Always Encrypted in Power BI Report Server

This article spells out Always Encrypted support in Power BI Report Server when using the data source types Microsoft SQL Server and Microsoft Azure SQL Database. For more information about Always Encrypted capabilities in SQL Server, see the Always Encrypted article.

Always Encrypted user isolation

At this time, Power BI Report Server doesn't restrict access to Always Encrypted columns in reports if a user has access to the report. Therefore if the server has been given access to the column encryption keys via the column master key, then users have access to all the columns for the reports they can access.

Always Encrypted column usage

Key storage strategies

Storage Supported
Windows Certificate Store Yes
Azure Key Vault No
Cryptography Next Generation (CNG) No

Certificate storage and access

The account that requires access to the certificate is the service account. The certificate should be stored in the local computer certificate store. For more information, see:

Column encryption strategy

In Power BI Report Server, the column encryption strategy can be deterministic or randomized. The following table spells out differences, depending on which strategy it uses.

Use Deterministic Randomized
Can be read as-is in the results of a query, for example, SELECT statements. Yes Yes
Can be used as a Group By entity within the query. Yes No
Can be used as an aggregate field, except for COUNT and DISTINCT. No, except for COUNT and DISTINCT No
Can be used as a report parameter Yes No

Read more about deterministic vs. randomized encryption.

Parameter usage

Parameter usage only applies to deterministic encryption.

Single-value parameter. You can use a single-value parameter against an Always Encrypted column.
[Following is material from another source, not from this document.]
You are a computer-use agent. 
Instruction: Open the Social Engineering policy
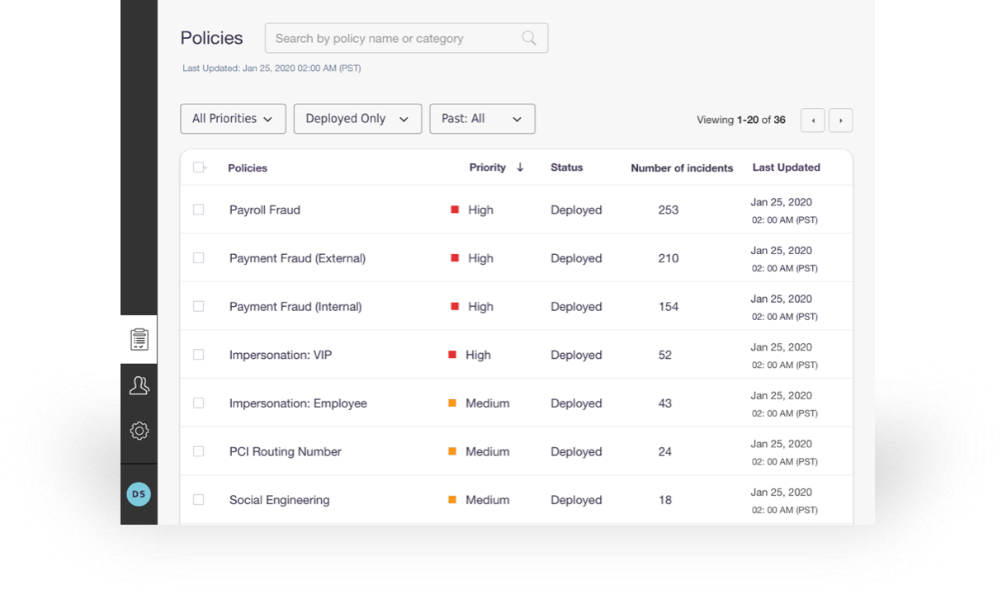pos(279,500)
Multi-value parameter. You can't use a multi-value parameter with more than one value against an Always Encrypted column.
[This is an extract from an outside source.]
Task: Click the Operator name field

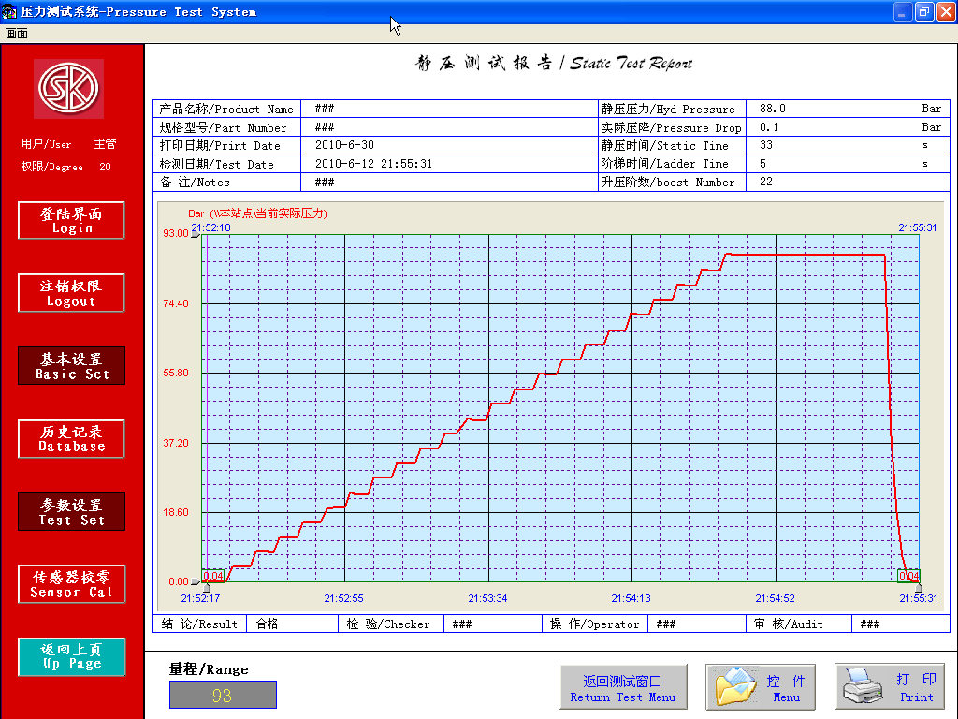Action: pyautogui.click(x=697, y=624)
Cascading parameters. You can use cascading parameters with Always Encrypted if all the following are true:

  • All Always Encrypted columns must be Always Encrypted with deterministic strategy.
  • All parameters used against Always Encrypted columns are single-value parameters.
  • All SQL comparisons use the Equals (=) operator.

Datatype support

SQL Data type Supports reading field Supports use as Group By element Supported aggregations (COUNT, DISTINCT, MAX, MIN, SUM, etc.) Supports filtering via equality using parameters Notes
int Yes Yes COUNT, DISTINCT Yes, as Integer
float Yes Yes COUNT, DISTINCT Yes, as Float
nvarchar Yes Yes COUNT, DISTINCT Yes, as Text Deterministic encryption must use a column collation with a binary2 sort order for character columns. See the SQL Server Always Encrypted article for details.
varchar Yes Yes COUNT, DISTINCT No
decimal Yes Yes COUNT, DISTINCT No
numeric Yes Yes COUNT, DISTINCT No
datetime Yes Yes COUNT, DISTINCT No
datetime2 Yes Yes COUNT, DISTINCT Yes, as Date/Time Supported if column has no millisecond precision (in other words, no datetime2(0))

Aggregation alternatives

Currently the only supported aggregations against deterministic Always Encrypted columns are those aggregations that directly use the Equals (=) operator. This SQL Server limitation is due to the nature of Always Encrypted columns. Users must aggregate within the report instead of in the database.